Submit Targeted Sequence Spreadsheets with Webin-CLI
Introduction
Submission of targeted sequences may be done using Webin-CLI as described in this page’s parent page: How to Submit Targeted Sequences. As mentioned there, you may prepare your submissions in a spreadsheet format in accordance with a checklist, provided that an appropriate checklist exists. Please browse the selection of available checklists to determine if this route is correct for you:
If you are satisfied that there is an appropriate checklist, please read on to learn how you may download and complete a template. If in doubt, feel free to contact the helpdesk.
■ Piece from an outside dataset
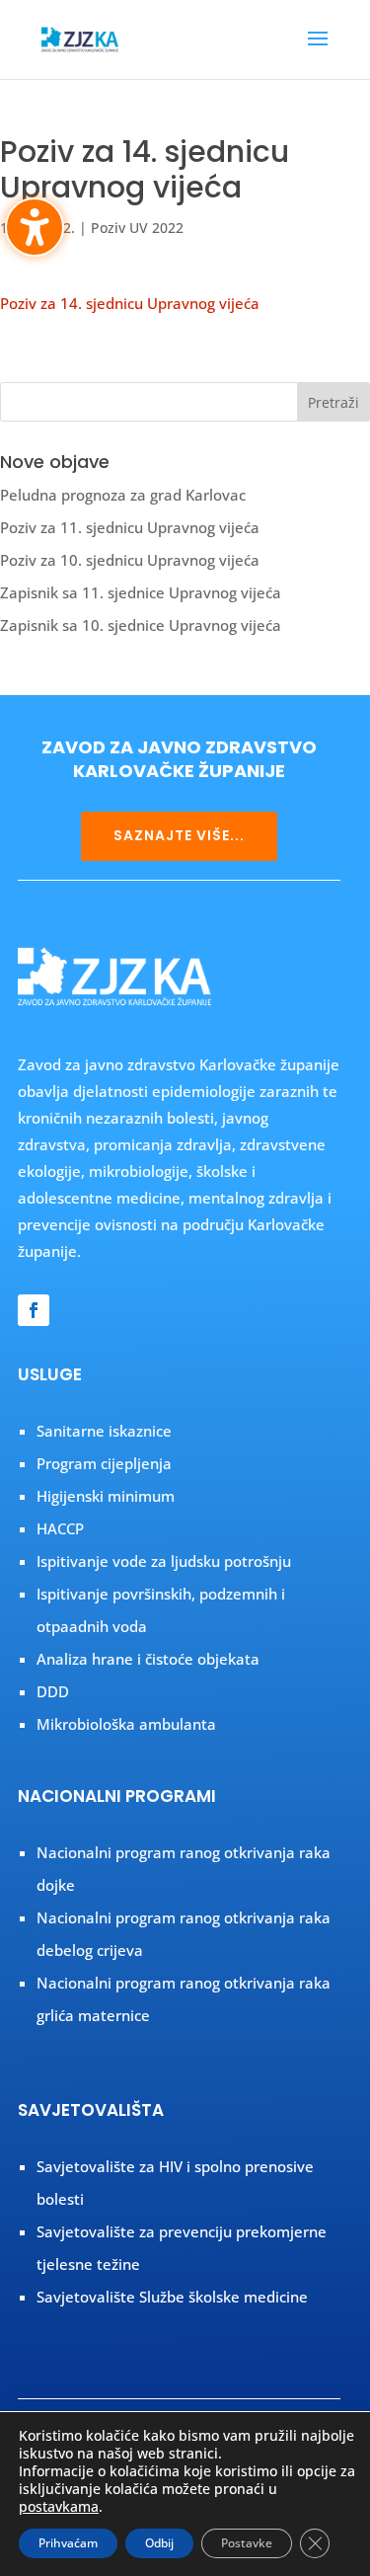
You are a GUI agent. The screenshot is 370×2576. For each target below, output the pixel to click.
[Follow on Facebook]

Step 1: Acquire A Template Spreadsheet
To begin, log in to the Webin Portal and select the ‘Generate Annotated Sequence Spreadsheet’ button.
You will be presented with a set of checklist groups: select the appropriate one for your submission, by reference to the List of Annotation Checklists if needed
Next, select the actual checklist you intend to use
The interface will now present the list of mandatory attributes for your selected checklist
Check the ‘Show Description’ box for an explanation of each field
Review the ‘Validation’ column to see what requirements a field may have, e.g. a list of permitted values
Ensure you expand the ‘Optional Fields’ section and review its contents carefully: all these fields are optional because they don’t apply in all cases, but some may be essential for you to adequately describe your sequences
Check the box next to any optional field you wish to use
When you are satisfied with the optional fields you have chosen, click ‘Next’ or ‘Download spreadsheet template’ to proceed to the final stage of template acquisition
On the last page, click the ‘Download TSV Template’ to get the spreadsheet you have designed
Stage 2: Complete The Template Spreadsheet
Once you have downloaded the template spreadsheet, you should open it in an appropriate spreadsheet editing program, such as Microsoft Excel or Google Sheets. Consider the following tips as you complete your spreadsheet:
Each row of the table must include all the metadata and nucleotide sequence of exactly one of your sequence entries
Refer to the spreadsheet customisation and download interface described above to check the meaning and requirements of fields
Ensure that the sequence field does not contain any whitespace or newline characters: it should only contain the DNA characters A, C, T, G, as well as N
Do not modify the first two lines of the spreadsheet
Do not edit the column names
The ‘Organism’ field must match with the scientific name of a species-rank taxon in the NCBI Taxonomy database - See tips for sample taxonomy for help with how to identify an appropriate name OR one of the following can be included instead:
Pre-registered sample accession (ERSxxxxx)
BioSample accession (SAMEAxxxxx)
SRA samples accession (SRSxxxxx)
Sample alias
Use only valid ASCII characters in filling out the spreadsheet
When you come to submit it, the file must use either a ‘.tsv’ or ‘.tab’ format
Before submitting, you must compress your spreadsheet with GZIP or BZIP2
Once you are satisfied with the content of your file and it has been appropriately compressed, return to the page How to Submit Targeted Sequences to continue with your submission.